190g Spinach, trimmed
1 Quantity Pasta Dough (see below), rolled out to second-last machine notch
150g Fresh Ricotta
Grated rind and juice of 1/2 Lemon
1 Egg, lightly beaten
2/3 cup (50g) grated aged Pecorino or Parmesan
1 Eschalot, finely sliced
2 Thyme sprigs, leaves only
1 Garlic clove, sliced
1 1/2 tbsp extra virgin Olive Oil, plus extra to drizzle
1 tbsp Tomato Paste
400g can chopped Tomatoes
2 tbsp Baby Capers, rinsed, drained
2 tbsp finely chopped Flat Leaf Parsley, plus extra to serve
1 Wash spinach under cold water. Place spinach, with water clinging to leaves, in a saucepan on medium heat. Cover and cook for 1-2 mins, until wilted. Drain and cool. Squeeze excess water from spinach, then finely chop.

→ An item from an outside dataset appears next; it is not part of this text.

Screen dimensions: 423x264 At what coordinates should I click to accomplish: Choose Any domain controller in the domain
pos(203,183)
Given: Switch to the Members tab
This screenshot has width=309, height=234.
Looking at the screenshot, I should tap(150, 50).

2 Using a 10cm cutter, cut 20 rounds from pasta sheets. Cover with a damp tea towel to prevent them from drying out.
3 Mix together spinach, ricotta and lemon rind and juice. Season to taste. Place 3 tsp of ricotta mixture in centre of each pasta round. Brush edge of half of one pastry round with egg, fold over to enclose filling and press edges together to seal. Bring points of tortellini together, turning tortellini in on itself. Brush points with a little egg, then stick together. Repeat with remaining pasta rounds and ricotta mixture.

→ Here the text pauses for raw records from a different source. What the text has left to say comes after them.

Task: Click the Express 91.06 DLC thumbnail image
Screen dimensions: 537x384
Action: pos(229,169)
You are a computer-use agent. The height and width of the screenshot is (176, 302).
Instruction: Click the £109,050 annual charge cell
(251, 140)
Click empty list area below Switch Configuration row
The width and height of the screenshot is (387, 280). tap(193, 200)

4 To make tomato sauce, place eschalot, thyme, garlic and 1 tbsp of oil in a medium saucepan on medium heat. Cook for 2 mins, until eschalot begins to soften. Add tomato paste and chopped tomato and simmer for 6-8 mins, until sauce begins to thicken. Add capers, remaining oil and parsley. Season with freshly ground black pepper. Set aside.
5 Cook tortellini in a large saucepan of salted boiling water on medium-high heat for 3-4 mins, until just tender. Use a slotted spoon to remove from water and drain well.
6 Divide sauce between four serving bowls and top with tortellini. Drizzle with a little extra oil and scatter over grated pecorino and extra parsley. Serve.
• These tortellini can be made up to 8 hours ahead. Dust them with fine semolina or polenta to prevent the bases softening and sticking, place on a floured baking tray and refrigerate until needed.
• Forget the old wives’ tale that says when cooking pasta you should add a dash of olive oil to the boiling water to stop it sticking together. Instead, simply use plenty of salted boiling water, cook until al dente, then drain and drizzle with a little extra virgin olive oil when serving.
PREP 20mins plus resting
1 1/3 cups (200g) Italian “00” plain flour
Pinch of fine Sea Salt
2 x 59g Eggs
1 tsp extra virgin Olive Oil
1 Place flour and salt in a food processor. Turn on motor and add eggs one at a time and process until combined. Add oil and process until dough is crumbly and not quite coming together.
2 Turn out dough onto a lightly floured surface. Lightly knead for 2 mins, until firm and elastic. Wrap dough in plastic wrap and set aside to rest for 30 mins.
3 Set rollers of a pasta machine at widest opening. Divide dough in half. Using your hand, flatten one piece of dough then roll it through machine. Fold it into three or four, like folding a letter for an envelope. Give it a quarter-turn and roll it through machine again. Repeat three times until smooth and elastic, with a satin glow. Repeat with remaining dough.
4 Reduce opening of machine by one notch and roll pasta sheets through one at a time. Repeat, reducing opening of machine by one notch each time, until you reach second last notch. Lay pasta sheets on clean tea towels. Set cutter on machine to 3mm wide and roll pasta through to make linguine, or cut to 6mm for tagliatelle, 8mm for fettuccine or 2cm for pappardelle.
• You can use ordinary plain flour to make pasta but for professional results, it’s best to use Italian “00” (double zero) plain flour. In Italy, flour is graded according to how finely it is milled, and “00” is the most finely ground. Only the bright white centre of the wheat grain is used to make “00” flour, so it’s the finest and whitest available. “00” plain flour is sold in many large supermarkets, as well as gourmet food shops and delis.
• A pasta machine is essential, unless you’re prepared to spend a lot of time rolling the dough by hand. Decreasing the thickness as you pass and fold the pasta through the machine ensures an even texture – it’s called “laminating”, and it makes the dough easier to work with when making hand-shaped pasta, such as tortellini.